═══ Texte de référence ═══

Les Mauvais Perdants

abdoulaye-wadeC’est bien connu au cinéma le succès d’un film se joue sur le talent et à l’attrait des protagonistes principaux (l’héroïne et le héros) mais également sur l’originalité et la classe de l’ennemi. Il se trouve que cette règle est également valable dans les élections. Une bonne élection est celle qui donne un bon gagnant et un bon perdant.

L’un des exercices les plus délicats en démocratie, c’est l’organisation des élections. Si  le concept de démocratie ne se limite pas à ce simple exercice (le vote), il est cependant un des nombreux baromètres utilisés par les observateurs locaux et extérieurs de la santé du pouvoir par le peuple. C’est également un exercice qui permet de jauger de la capacité du pouvoir en place de gérer le concept qui l’a porté au gouvernement. Mais voilà, pas mal de gouvernements en place échouent à ce dernier test. Ils sont incapables d’organiser des élections propres, transparentes et où à la fin … ils perdent. A l’école primaire on les appelle les mauvais perdants. Perdre une élection, ce n’est pas la fin du monde. Bien au contraire c’est une preuve de maturité politique. On prend acte que l’électeur veut essayer autre chose. D’ailleurs si cela dérape il peut revenir aux urnes et reconduire les anciens perdants. Cette manœuvre a un nom : l’alternance politique. Et une démocratie qui marche pratique régulièrement ce sport .

═══

- _Exercices proposés_
1/ Restituez à l'identique le passage du texte sur les mauvais perdants qui s'étend de « abdoulaye-wadeC’est bien connu » jusqu'à « un bon perdant. ».
2/ Répondez aux questions suivantes à partir du texte sur les mauvais perdants :
(a) Outre les protagonistes principaux, de quelles qualités de l'ennemi dépend le succès d'un film au cinéma ?
(b) Qu'est-ce qu'une bonne élection ?
(c) Quel nom porte la manœuvre par laquelle l'électeur retourne aux urnes pour reconduire les anciens perdants ?

═══ Matériel fourni ═══

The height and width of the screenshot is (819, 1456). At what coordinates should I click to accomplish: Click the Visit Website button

═══

- _Réponses attendues_
1/
abdoulaye-wadeC’est bien connu au cinéma le succès d’un film se joue sur le talent et à l’attrait des protagonistes principaux (l’héroïne et le héros) mais également sur l’originalité et la classe de l’ennemi. Il se trouve que cette règle est également valable dans les élections. Une bonne élection est celle qui donne un bon gagnant et un bon perdant.

2/
(a) De son originalité et de sa classe.
(b) Celle qui donne un bon gagnant et un bon perdant.
(c) L'alternance politique.